*What is required*
The records below must be copied out completely and exactly.

***

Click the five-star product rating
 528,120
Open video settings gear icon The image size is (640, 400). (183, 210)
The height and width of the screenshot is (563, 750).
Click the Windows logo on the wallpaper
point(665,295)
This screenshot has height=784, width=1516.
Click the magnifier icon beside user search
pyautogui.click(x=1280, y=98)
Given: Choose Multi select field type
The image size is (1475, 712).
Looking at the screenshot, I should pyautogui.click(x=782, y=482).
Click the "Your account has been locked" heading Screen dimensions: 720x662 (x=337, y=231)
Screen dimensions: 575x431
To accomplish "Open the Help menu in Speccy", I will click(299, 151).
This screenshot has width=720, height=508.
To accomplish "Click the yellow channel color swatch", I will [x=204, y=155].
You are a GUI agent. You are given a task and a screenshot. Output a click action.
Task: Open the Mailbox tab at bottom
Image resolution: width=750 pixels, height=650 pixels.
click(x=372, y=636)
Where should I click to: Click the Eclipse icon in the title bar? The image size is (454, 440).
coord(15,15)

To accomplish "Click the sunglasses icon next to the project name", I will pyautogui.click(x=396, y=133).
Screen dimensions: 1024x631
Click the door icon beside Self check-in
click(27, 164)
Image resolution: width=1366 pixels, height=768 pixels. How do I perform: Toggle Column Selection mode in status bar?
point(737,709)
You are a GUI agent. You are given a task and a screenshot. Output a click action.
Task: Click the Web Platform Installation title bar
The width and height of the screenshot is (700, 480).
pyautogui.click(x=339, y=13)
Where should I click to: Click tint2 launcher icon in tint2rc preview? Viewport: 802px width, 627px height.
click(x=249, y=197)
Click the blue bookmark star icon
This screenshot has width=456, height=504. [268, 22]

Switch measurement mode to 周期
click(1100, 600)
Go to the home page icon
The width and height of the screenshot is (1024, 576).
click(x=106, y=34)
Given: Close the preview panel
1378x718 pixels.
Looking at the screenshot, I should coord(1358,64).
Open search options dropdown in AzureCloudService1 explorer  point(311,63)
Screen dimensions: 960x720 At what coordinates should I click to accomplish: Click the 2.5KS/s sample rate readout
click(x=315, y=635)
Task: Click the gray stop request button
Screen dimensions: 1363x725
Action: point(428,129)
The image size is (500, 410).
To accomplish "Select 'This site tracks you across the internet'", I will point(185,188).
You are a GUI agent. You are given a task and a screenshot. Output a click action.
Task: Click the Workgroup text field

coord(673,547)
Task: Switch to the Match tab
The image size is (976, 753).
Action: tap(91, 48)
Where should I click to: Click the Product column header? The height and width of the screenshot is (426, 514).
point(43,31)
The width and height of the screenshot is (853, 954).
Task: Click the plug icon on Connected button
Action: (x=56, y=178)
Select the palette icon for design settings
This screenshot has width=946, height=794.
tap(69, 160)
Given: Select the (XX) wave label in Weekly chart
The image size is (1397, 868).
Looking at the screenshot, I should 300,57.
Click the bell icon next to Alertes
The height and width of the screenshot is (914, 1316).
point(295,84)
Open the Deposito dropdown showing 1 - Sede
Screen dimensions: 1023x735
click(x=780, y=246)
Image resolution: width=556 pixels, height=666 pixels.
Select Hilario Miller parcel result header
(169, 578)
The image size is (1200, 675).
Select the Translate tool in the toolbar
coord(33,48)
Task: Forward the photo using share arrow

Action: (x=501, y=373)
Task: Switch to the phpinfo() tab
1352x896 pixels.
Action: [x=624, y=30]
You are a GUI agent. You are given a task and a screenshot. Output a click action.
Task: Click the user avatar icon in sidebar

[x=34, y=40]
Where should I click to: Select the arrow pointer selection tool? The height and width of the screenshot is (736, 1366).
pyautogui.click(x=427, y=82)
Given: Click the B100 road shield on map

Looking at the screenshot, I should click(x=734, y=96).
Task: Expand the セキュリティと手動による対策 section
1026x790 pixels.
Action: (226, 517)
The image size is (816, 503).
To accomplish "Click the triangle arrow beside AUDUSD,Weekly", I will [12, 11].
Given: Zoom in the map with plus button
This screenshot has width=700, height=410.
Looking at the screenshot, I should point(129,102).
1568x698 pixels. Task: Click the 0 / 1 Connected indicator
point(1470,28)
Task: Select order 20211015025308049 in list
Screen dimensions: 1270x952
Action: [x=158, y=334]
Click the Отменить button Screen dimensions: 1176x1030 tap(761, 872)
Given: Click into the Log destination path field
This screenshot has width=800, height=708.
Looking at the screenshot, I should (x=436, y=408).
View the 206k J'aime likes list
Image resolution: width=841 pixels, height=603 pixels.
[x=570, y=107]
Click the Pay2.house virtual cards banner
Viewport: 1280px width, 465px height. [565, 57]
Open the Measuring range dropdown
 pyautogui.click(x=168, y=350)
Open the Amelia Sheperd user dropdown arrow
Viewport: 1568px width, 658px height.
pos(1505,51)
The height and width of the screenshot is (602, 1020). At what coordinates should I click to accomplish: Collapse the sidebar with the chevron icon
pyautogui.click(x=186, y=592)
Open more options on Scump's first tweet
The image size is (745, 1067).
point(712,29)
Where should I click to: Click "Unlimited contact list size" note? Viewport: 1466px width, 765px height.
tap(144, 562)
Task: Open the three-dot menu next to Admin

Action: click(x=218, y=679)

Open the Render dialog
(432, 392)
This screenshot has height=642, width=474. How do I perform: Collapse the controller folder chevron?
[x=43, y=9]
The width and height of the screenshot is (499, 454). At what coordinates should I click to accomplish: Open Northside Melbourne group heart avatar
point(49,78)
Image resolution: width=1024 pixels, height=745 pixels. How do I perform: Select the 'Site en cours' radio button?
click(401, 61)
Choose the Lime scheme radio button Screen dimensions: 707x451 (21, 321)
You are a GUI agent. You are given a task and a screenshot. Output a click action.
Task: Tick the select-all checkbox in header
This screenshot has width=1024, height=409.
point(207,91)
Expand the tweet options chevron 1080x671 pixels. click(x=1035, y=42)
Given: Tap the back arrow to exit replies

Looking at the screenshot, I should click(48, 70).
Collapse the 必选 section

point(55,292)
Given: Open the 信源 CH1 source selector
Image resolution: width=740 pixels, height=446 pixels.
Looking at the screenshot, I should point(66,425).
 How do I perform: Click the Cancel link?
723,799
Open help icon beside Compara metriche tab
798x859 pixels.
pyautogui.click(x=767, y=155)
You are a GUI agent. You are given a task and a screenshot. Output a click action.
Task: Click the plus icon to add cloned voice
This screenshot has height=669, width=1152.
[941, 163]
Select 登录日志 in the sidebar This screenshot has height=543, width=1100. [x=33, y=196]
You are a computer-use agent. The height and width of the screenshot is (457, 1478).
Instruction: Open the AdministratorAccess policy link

***

*Answer to the problem*
Click the five-star product rating
 528,120
Open video settings gear icon The image size is (640, 400). (183, 210)
The height and width of the screenshot is (563, 750).
Click the Windows logo on the wallpaper
point(665,295)
This screenshot has height=784, width=1516.
Click the magnifier icon beside user search
pyautogui.click(x=1280, y=98)
Given: Choose Multi select field type
The image size is (1475, 712).
Looking at the screenshot, I should pyautogui.click(x=782, y=482).
Click the "Your account has been locked" heading Screen dimensions: 720x662 (x=337, y=231)
Screen dimensions: 575x431
To accomplish "Open the Help menu in Speccy", I will click(299, 151).
This screenshot has width=720, height=508.
To accomplish "Click the yellow channel color swatch", I will [x=204, y=155].
You are a GUI agent. You are given a task and a screenshot. Output a click action.
Task: Open the Mailbox tab at bottom
Image resolution: width=750 pixels, height=650 pixels.
click(x=372, y=636)
Where should I click to: Click the Eclipse icon in the title bar? The image size is (454, 440).
coord(15,15)

To accomplish "Click the sunglasses icon next to the project name", I will pyautogui.click(x=396, y=133).
Screen dimensions: 1024x631
Click the door icon beside Self check-in
click(27, 164)
Image resolution: width=1366 pixels, height=768 pixels. How do I perform: Toggle Column Selection mode in status bar?
point(737,709)
You are a GUI agent. You are given a task and a screenshot. Output a click action.
Task: Click the Web Platform Installation title bar
The width and height of the screenshot is (700, 480).
pyautogui.click(x=339, y=13)
Where should I click to: Click tint2 launcher icon in tint2rc preview? Viewport: 802px width, 627px height.
click(x=249, y=197)
Click the blue bookmark star icon
This screenshot has width=456, height=504. [268, 22]

Switch measurement mode to 周期
click(1100, 600)
Go to the home page icon
The width and height of the screenshot is (1024, 576).
click(x=106, y=34)
Given: Close the preview panel
1378x718 pixels.
Looking at the screenshot, I should coord(1358,64).
Open search options dropdown in AzureCloudService1 explorer  point(311,63)
Screen dimensions: 960x720 At what coordinates should I click to accomplish: Click the 2.5KS/s sample rate readout
click(x=315, y=635)
Task: Click the gray stop request button
Screen dimensions: 1363x725
Action: point(428,129)
The image size is (500, 410).
To accomplish "Select 'This site tracks you across the internet'", I will point(185,188).
You are a GUI agent. You are given a task and a screenshot. Output a click action.
Task: Click the Workgroup text field

coord(673,547)
Task: Switch to the Match tab
The image size is (976, 753).
Action: tap(91, 48)
Where should I click to: Click the Product column header? The height and width of the screenshot is (426, 514).
point(43,31)
The width and height of the screenshot is (853, 954).
Task: Click the plug icon on Connected button
Action: (x=56, y=178)
Select the palette icon for design settings
This screenshot has width=946, height=794.
tap(69, 160)
Given: Select the (XX) wave label in Weekly chart
The image size is (1397, 868).
Looking at the screenshot, I should 300,57.
Click the bell icon next to Alertes
The height and width of the screenshot is (914, 1316).
point(295,84)
Open the Deposito dropdown showing 1 - Sede
Screen dimensions: 1023x735
click(x=780, y=246)
Image resolution: width=556 pixels, height=666 pixels.
Select Hilario Miller parcel result header
(169, 578)
The image size is (1200, 675).
Select the Translate tool in the toolbar
coord(33,48)
Task: Forward the photo using share arrow

Action: (x=501, y=373)
Task: Switch to the phpinfo() tab
1352x896 pixels.
Action: [x=624, y=30]
You are a GUI agent. You are given a task and a screenshot. Output a click action.
Task: Click the user avatar icon in sidebar

[x=34, y=40]
Where should I click to: Select the arrow pointer selection tool? The height and width of the screenshot is (736, 1366).
pyautogui.click(x=427, y=82)
Given: Click the B100 road shield on map

Looking at the screenshot, I should click(x=734, y=96).
Task: Expand the セキュリティと手動による対策 section
1026x790 pixels.
Action: (226, 517)
The image size is (816, 503).
To accomplish "Click the triangle arrow beside AUDUSD,Weekly", I will [12, 11].
Given: Zoom in the map with plus button
This screenshot has width=700, height=410.
Looking at the screenshot, I should point(129,102).
1568x698 pixels. Task: Click the 0 / 1 Connected indicator
point(1470,28)
Task: Select order 20211015025308049 in list
Screen dimensions: 1270x952
Action: [x=158, y=334]
Click the Отменить button Screen dimensions: 1176x1030 tap(761, 872)
Given: Click into the Log destination path field
This screenshot has width=800, height=708.
Looking at the screenshot, I should (x=436, y=408).
View the 206k J'aime likes list
Image resolution: width=841 pixels, height=603 pixels.
[x=570, y=107]
Click the Pay2.house virtual cards banner
Viewport: 1280px width, 465px height. [565, 57]
Open the Measuring range dropdown
 pyautogui.click(x=168, y=350)
Open the Amelia Sheperd user dropdown arrow
Viewport: 1568px width, 658px height.
pos(1505,51)
The height and width of the screenshot is (602, 1020). At what coordinates should I click to accomplish: Collapse the sidebar with the chevron icon
pyautogui.click(x=186, y=592)
Open more options on Scump's first tweet
The image size is (745, 1067).
point(712,29)
Where should I click to: Click "Unlimited contact list size" note? Viewport: 1466px width, 765px height.
tap(144, 562)
Task: Open the three-dot menu next to Admin

Action: click(x=218, y=679)

Open the Render dialog
(432, 392)
This screenshot has height=642, width=474. How do I perform: Collapse the controller folder chevron?
[x=43, y=9]
The width and height of the screenshot is (499, 454). At what coordinates should I click to accomplish: Open Northside Melbourne group heart avatar
point(49,78)
Image resolution: width=1024 pixels, height=745 pixels. How do I perform: Select the 'Site en cours' radio button?
click(401, 61)
Choose the Lime scheme radio button Screen dimensions: 707x451 (21, 321)
You are a GUI agent. You are given a task and a screenshot. Output a click action.
Task: Tick the select-all checkbox in header
This screenshot has width=1024, height=409.
point(207,91)
Expand the tweet options chevron 1080x671 pixels. click(x=1035, y=42)
Given: Tap the back arrow to exit replies

Looking at the screenshot, I should click(48, 70).
Collapse the 必选 section

point(55,292)
Given: Open the 信源 CH1 source selector
Image resolution: width=740 pixels, height=446 pixels.
Looking at the screenshot, I should point(66,425).
 How do I perform: Click the Cancel link?
723,799
Open help icon beside Compara metriche tab
798x859 pixels.
pyautogui.click(x=767, y=155)
You are a GUI agent. You are given a task and a screenshot. Output a click action.
Task: Click the plus icon to add cloned voice
This screenshot has height=669, width=1152.
[941, 163]
Select 登录日志 in the sidebar This screenshot has height=543, width=1100. [x=33, y=196]
You are a computer-use agent. The height and width of the screenshot is (457, 1478).
Instruction: Open the AdministratorAccess policy link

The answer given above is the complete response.